▶ **PROVIDED ENTRIES**
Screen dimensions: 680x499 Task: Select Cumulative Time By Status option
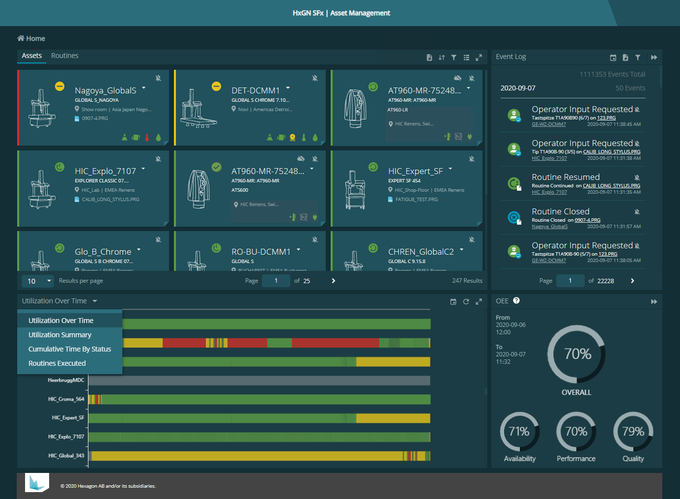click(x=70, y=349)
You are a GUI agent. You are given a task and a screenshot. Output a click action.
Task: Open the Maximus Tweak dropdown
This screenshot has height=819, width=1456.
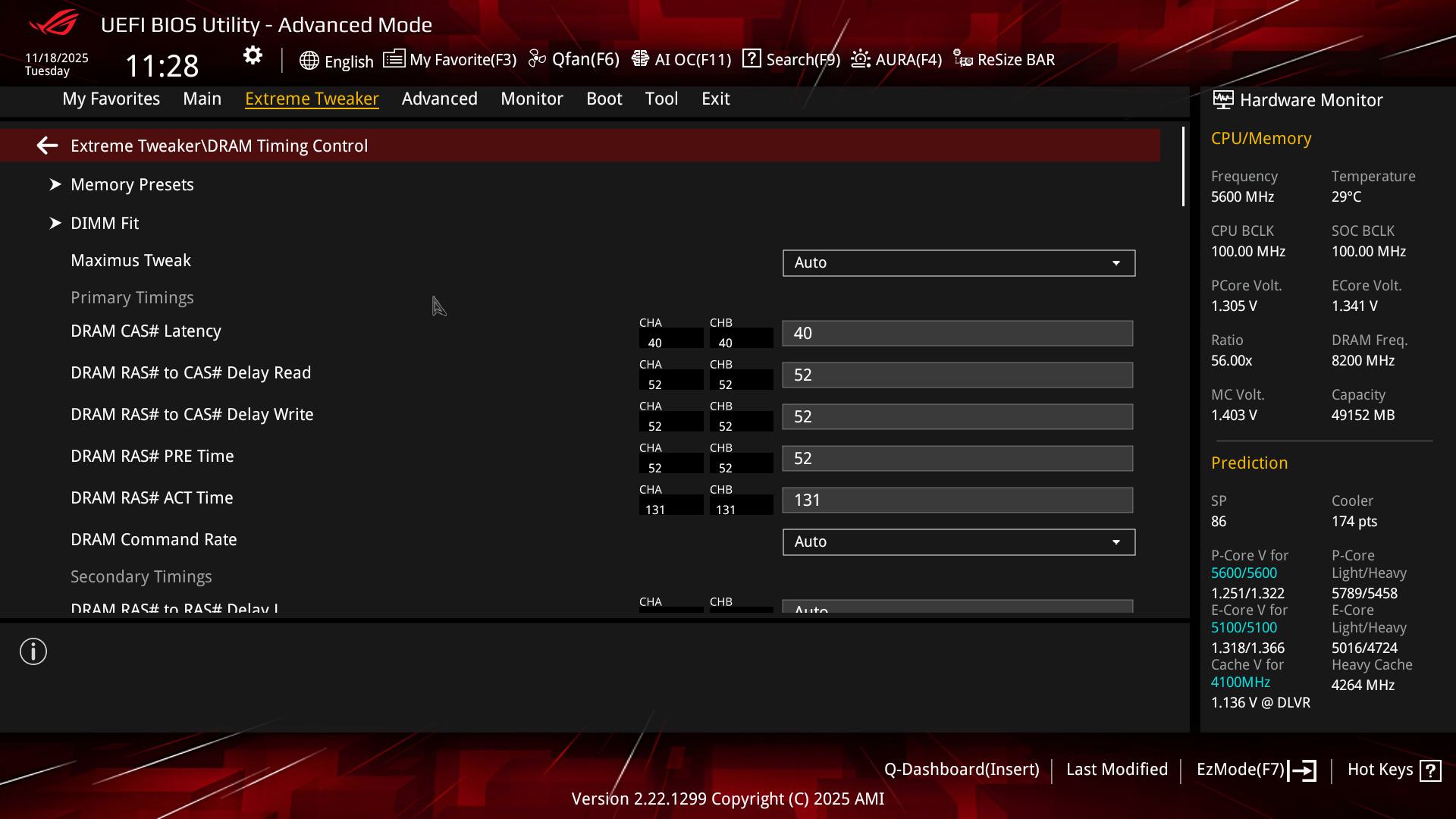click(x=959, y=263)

* * *

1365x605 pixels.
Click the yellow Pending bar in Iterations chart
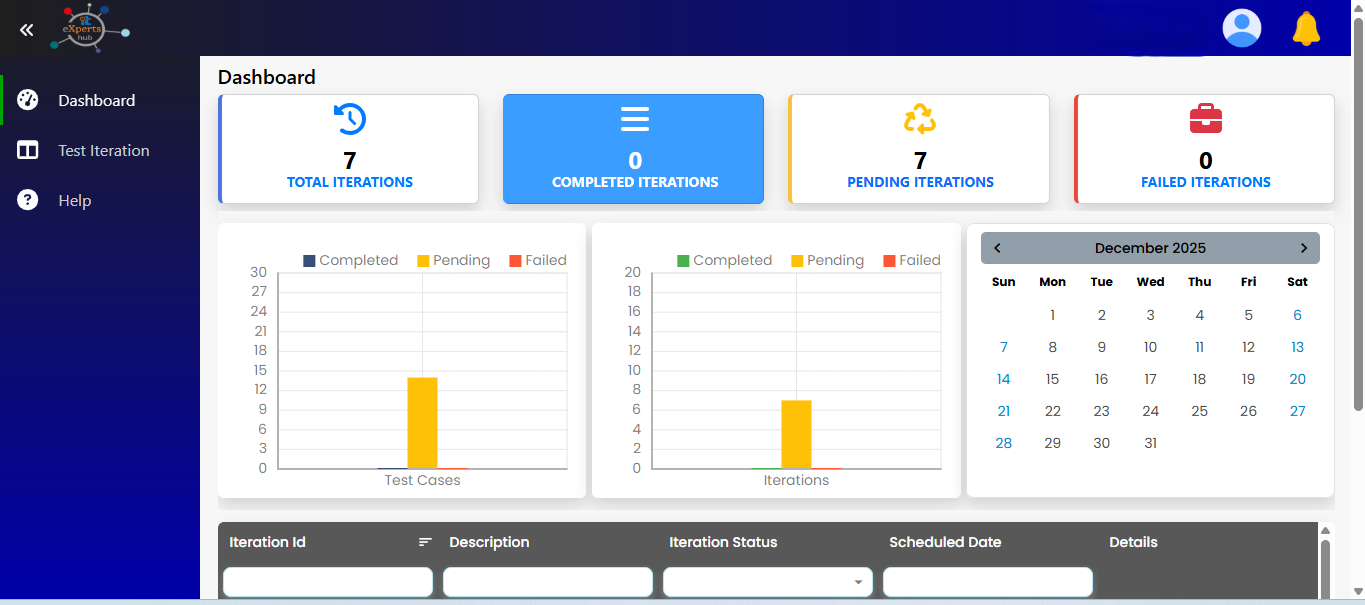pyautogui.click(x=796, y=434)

▶ **THE TASK**
Arrange the records as a numbered list, starting with the line that contains "Screen dimensions: 680x499" and going on through the line that contains "click(x=70, y=349)", and skip any blank lines. Leave the pictures out.

▶ **RESULT OF THIS EXERCISE**
1. Screen dimensions: 680x499 Task: Select Cumulative Time By Status option
2. click(x=70, y=349)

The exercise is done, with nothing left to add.